Avenzo therapeutics have announced that their bispecific ADC candidate, AVZO-103, has been granted Fast Track designation by the US FDA for the treatment of urothelial cancer. The designation grants Avenzo’s candidate an expedited approval process.

AVZO-103

AVZO-103 targets Nectin4 and TROP2 and carries a cytotoxic payload. Its dual targets help enhance binding and internalisation of the drug. Nectin4 and TROP2 are expressed on many solid tumour indications including urothelial and breast cancers. Avenzo is currently conducting a Phase 1/2 study of the drug for the treatment advanced solid tumour.

Avenzo were offered Fast Track designation for use in patients with locally advanced or metastatic urothelial cancer as a line of care after they have already been treated with enfortumab vedotin. If approved, it would be the first drug of its kind for patients previously treated with enfortumab vedotin.

‘Highlights the significant need for treatment options’

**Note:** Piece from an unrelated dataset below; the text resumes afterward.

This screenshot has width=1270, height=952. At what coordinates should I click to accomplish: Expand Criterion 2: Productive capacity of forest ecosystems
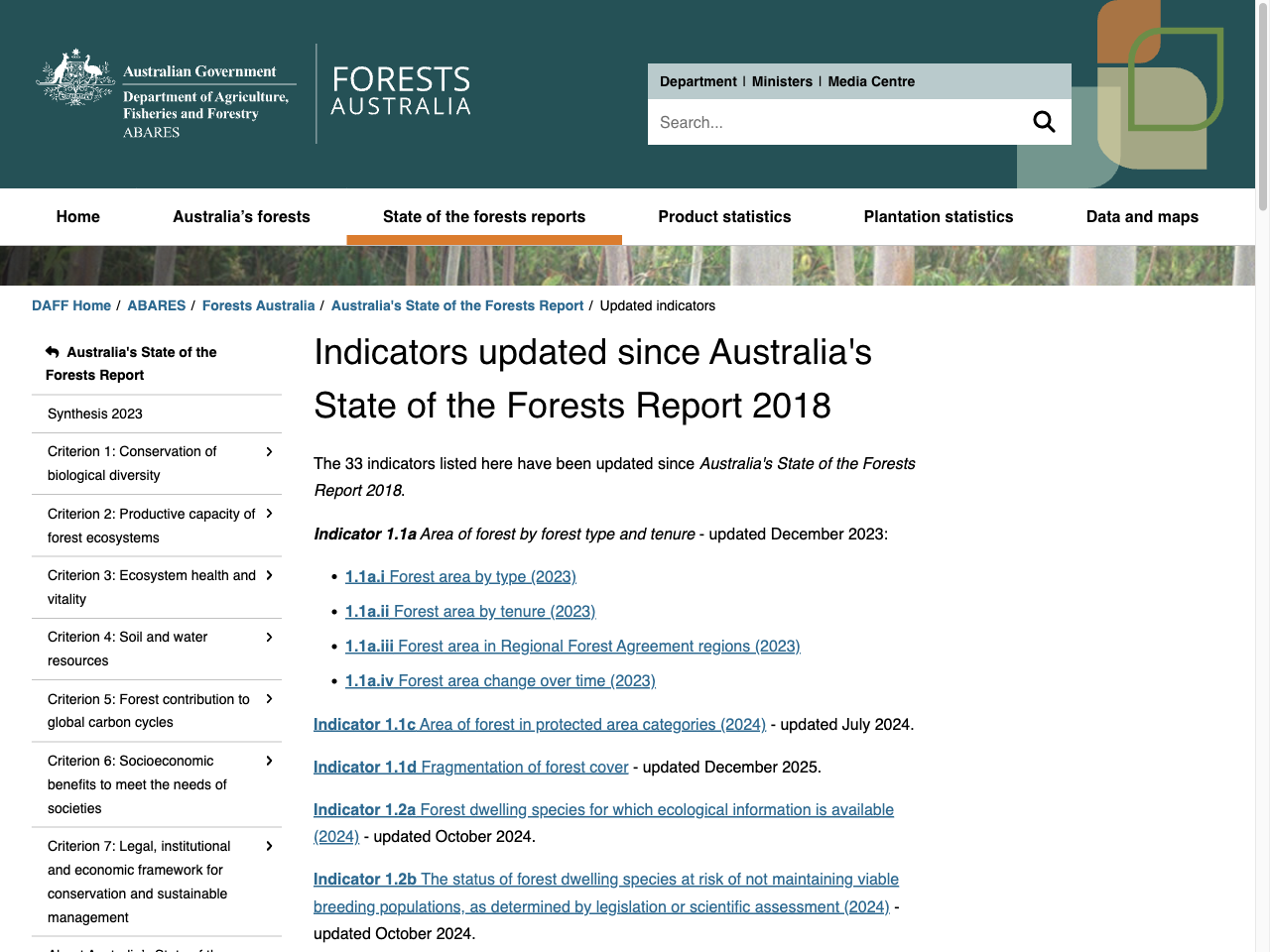click(269, 514)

“Receiving Fast Track designation for AVZO-103 highlights the significant need for treatment options for patients with urothelial cancer who have progressed on enfortumab vedotin,” said Mohammad Hirmand, Co-founder and Chief Medical Officer at Avenzo Therapeutics.

He continued: “We believe AVZO-103 has the potential to become a promising treatment option for patients and we are committed to rapidly advancing its clinical development.”

Fast Track Designation

Fast Track is an FDA program that speeds up drug development and review for serious conditions with unmet needs. Fast Track drugs can benefit from more frequent FDA meetings and communications about development plans and trial design; Eligibility for Accelerated Approval and Priority Review if criteria are met; and Rolling Review of its Biologic License Application or New Drug Application.